Critical Intel

We Need Soldiers to Write About Games


Critical Intel turned one-year-old last week, but I didn’t notice.

A month ago my dad passed away from an aortic aneurysm. We had no warning. Everything went on hold as I rushed back to the U.S. for his service.

When someone dies suddenly there are a lot of jobs left to do. One of mine was organizing my dad’s Vietnam papers. It was by turns painful and fascinating, a chance to learn new things about my father and a reminder of all the things I’d never know. As I leafed through newspaper articles and crumbling draft cards, I felt a dawning realization: Most of what I knew about my dad’s tour of duty came from movies we watched together. My dad had used these films as a teaching tool, much like I use games to examine real-world issues in this very column. That epiphany has convinced me of something I’ve felt for a long time, but haven’t yet said in public-we need more combat veterans writing about games.

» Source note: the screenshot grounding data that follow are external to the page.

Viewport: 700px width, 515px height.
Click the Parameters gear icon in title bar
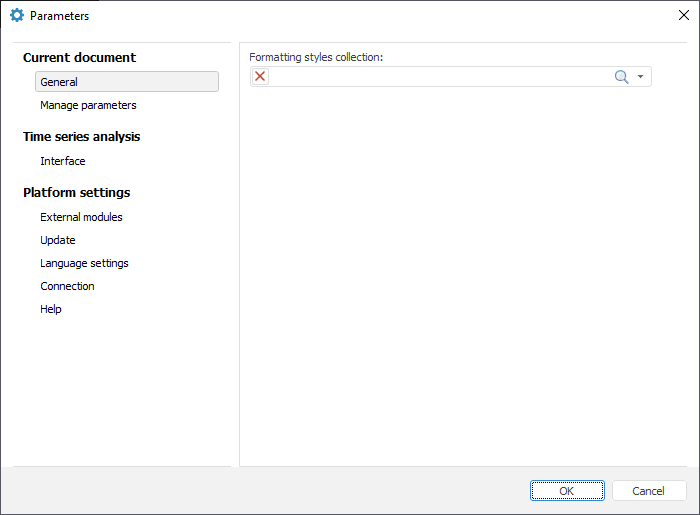coord(17,16)
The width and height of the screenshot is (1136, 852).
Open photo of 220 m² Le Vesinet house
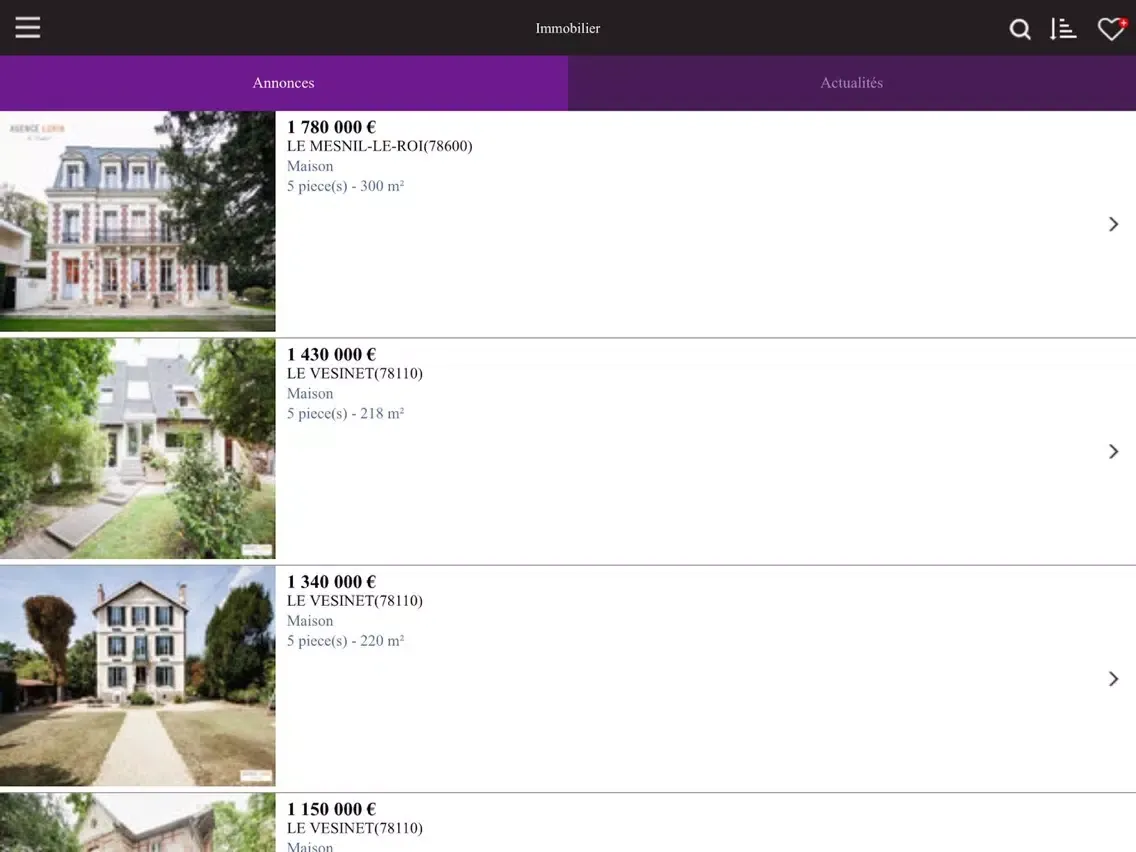coord(137,676)
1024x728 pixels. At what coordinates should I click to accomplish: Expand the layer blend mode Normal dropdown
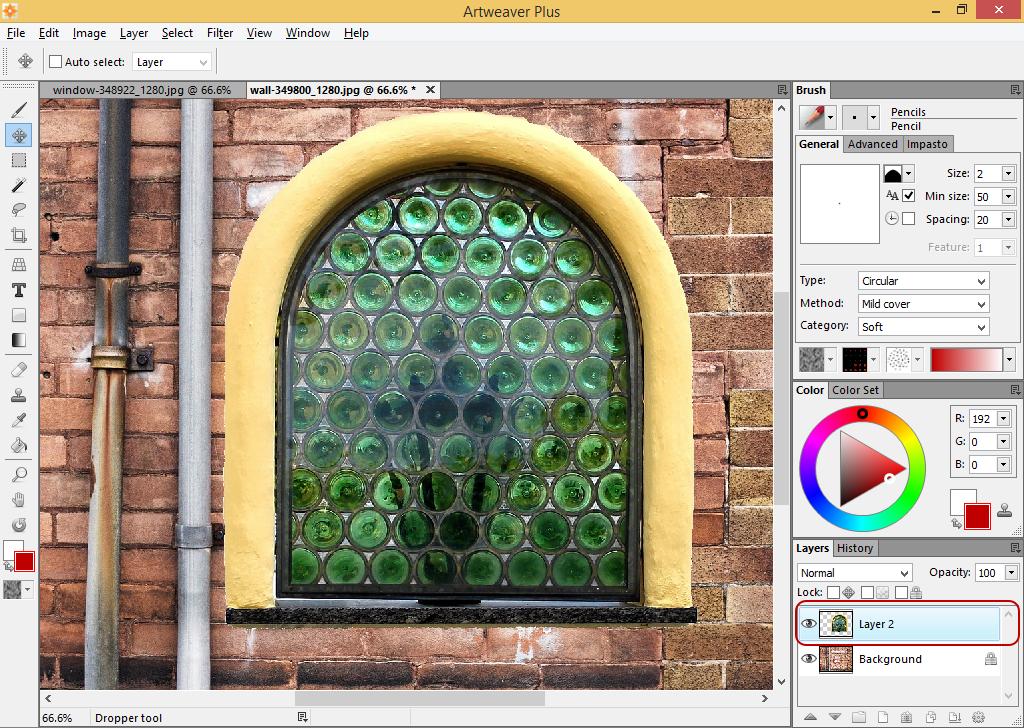pyautogui.click(x=854, y=573)
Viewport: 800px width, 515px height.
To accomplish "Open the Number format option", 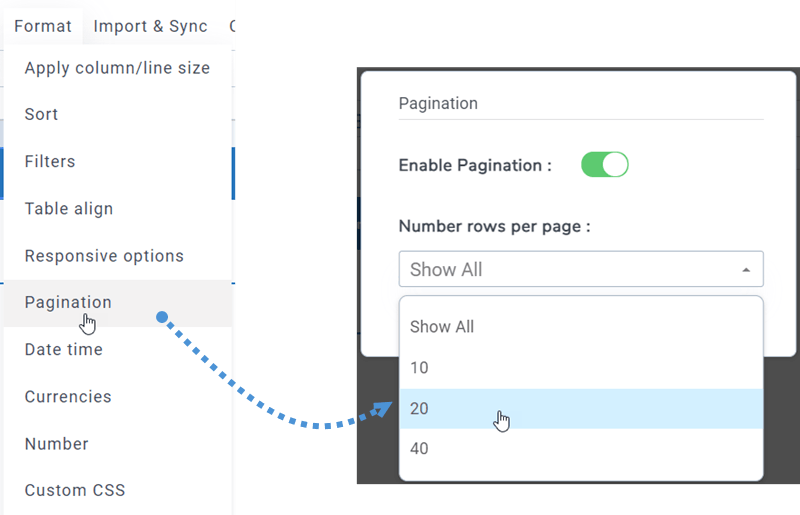I will [57, 444].
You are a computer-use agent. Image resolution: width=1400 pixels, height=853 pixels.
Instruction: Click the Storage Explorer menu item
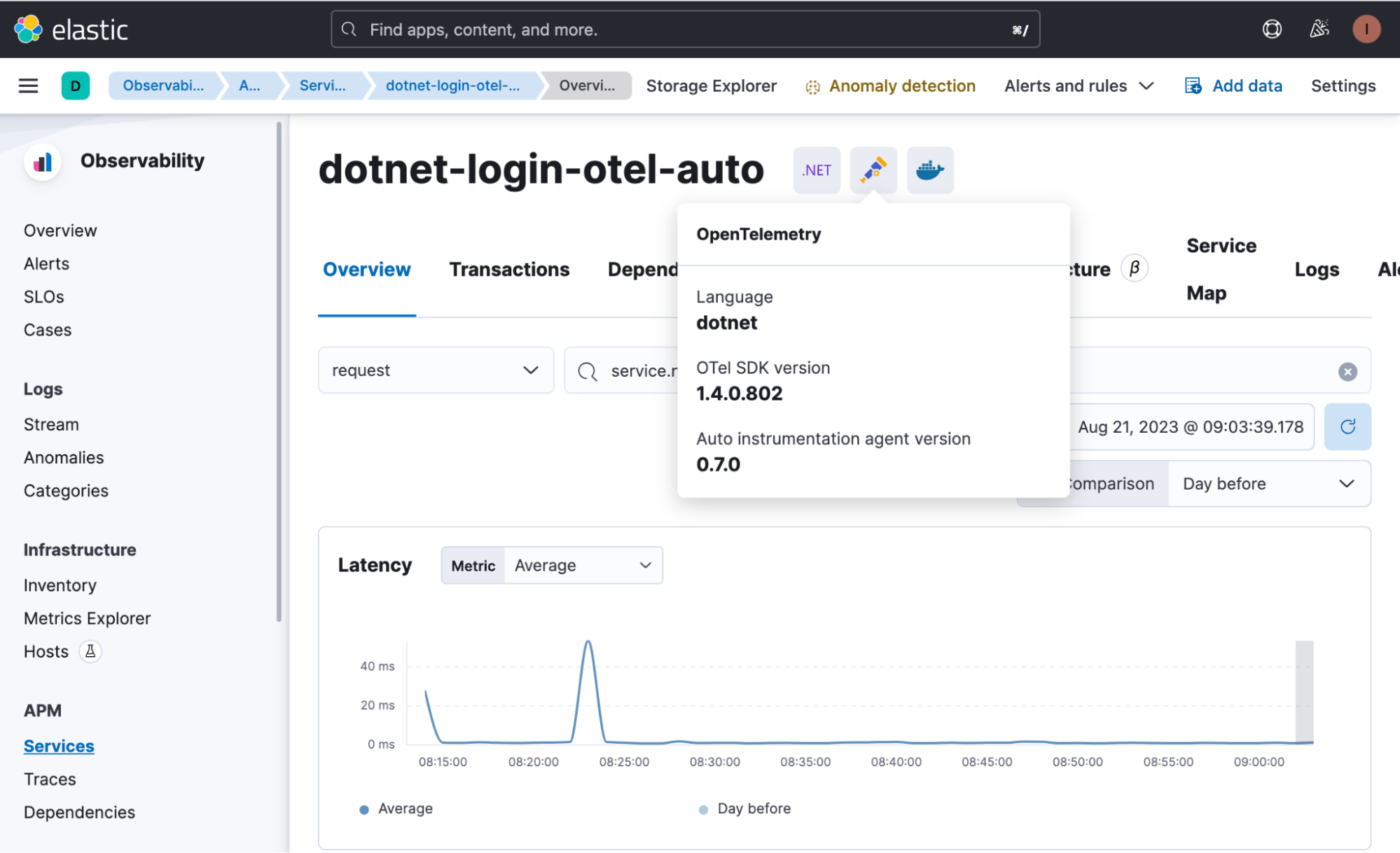[711, 85]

My dad served as a radiotelephone operator in the 9th Infantry Division. Initially his combat duties sent him on search and destroy missions and amphibious landings as part of the Mobile Riverine Force, but that soon changed. Partway through his tour he volunteered for the division’s long-range reconnaissance patrol unit, a special forces group that briefly replaced the Rangers during Vietnam. LRRP teams were six man units that would insert into hostile territory via helicopter in order to locate the enemy, search for downed pilots, or ambush VC patrols. It was dangerous work. When his first tour ended and the Army ordered him to stateside duty, he avoided it by signing up for a second combat tour as a radio advisor to the Royal Thai Army. Between 1967 and 1968 he survived one and a half combat tours, two helicopter crashes and the Tet Offensive before a VC rocket knocked him out of the war. He’d also seen and done things that he found difficult to talk about, even with people he loved and trusted. Yet he still wanted people to understand him.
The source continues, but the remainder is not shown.